Tetap Berdaya dan Berbagi di Masa Pandemi Covid-19
Upaya mengawal dan mendorong kebijakan-kebijakan pemerintah terkait perlindungan dan kesejahteraan lansia harus terus dilakukan, apalagi di masa pandemi Covid-19 ini.
Oleh
SONYA HELLEN SINOMBOR
·5 menit baca
Masa tua atau lanjut usia bukan berarti berhenti bekerja dan beraktivitas. Bagi sejumlah warga lanjut usia, terutama yang kondisi ekonominya pas-pasan, bekerja justru menjadi kekuatan dalam mengisi hari-hari di masa tua.

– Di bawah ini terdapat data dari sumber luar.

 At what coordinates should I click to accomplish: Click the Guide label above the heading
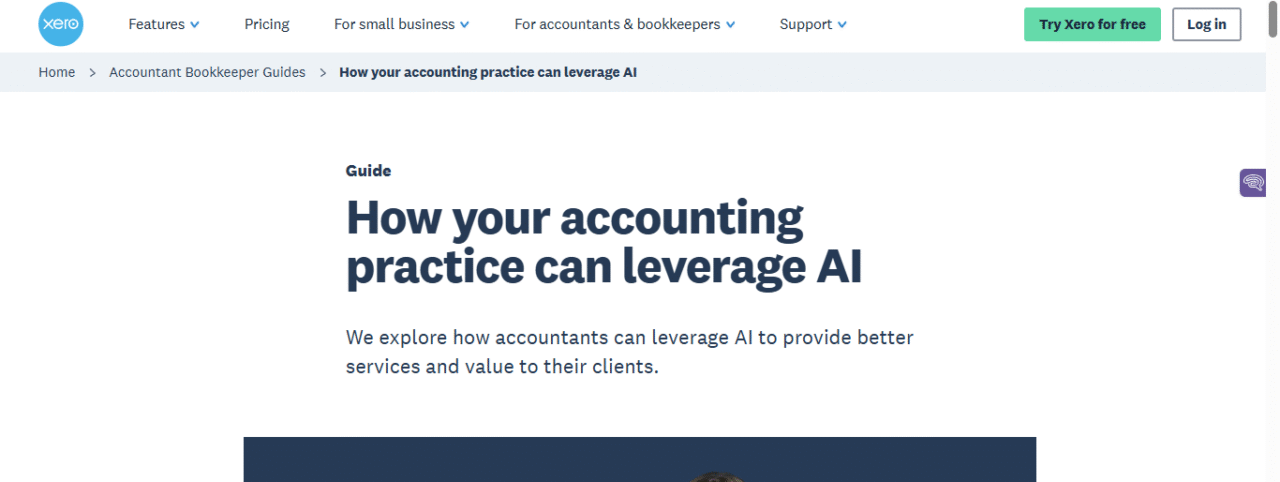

Namun, pandemi Covid-19 yang melanda DKI Jakarta kemudian meluas ke daerah-daerah ternyata berdampak besar bagi kehidupan para lanjut usia.
Sejumlah warga lanjut usia (lansia) berusaha tetap produktif dan mandiri di masa tua. Bahkan, di masa pandemi Covid-19, beberapa perempuan lansia tetap berdaya. Beberapa perempuan lansia mengembangkan tananam obat keluarga (toga) serta sayur-sayuran. Hasil panen dari tanaman tersebut dibagikan untuk para lansia.
Perempuan lansia yang produktif juga tidak tinggal diam ketika melihat banyak lansia (terutama di daerah pelosok) yang tidak mengetahui soal Covid-19. Mereka turun membagikan informasi tentang Covid-19, serta membagikan masker, sabun cuci tangan, dan bantuan dari sejumlah lembaga. Seperti yang dilakukan Sri Muhayati (79), warga DI Yogyakarta, dan Maria Cornelia Sanu (72), warga DKI Jakarta.
Meski jalan saya sudah tidak normal, saya berusaha mendatangi mereka dan membagikan bantuan dari beberapa lembaga kepada teman-teman lansia. (Sri Muhayati)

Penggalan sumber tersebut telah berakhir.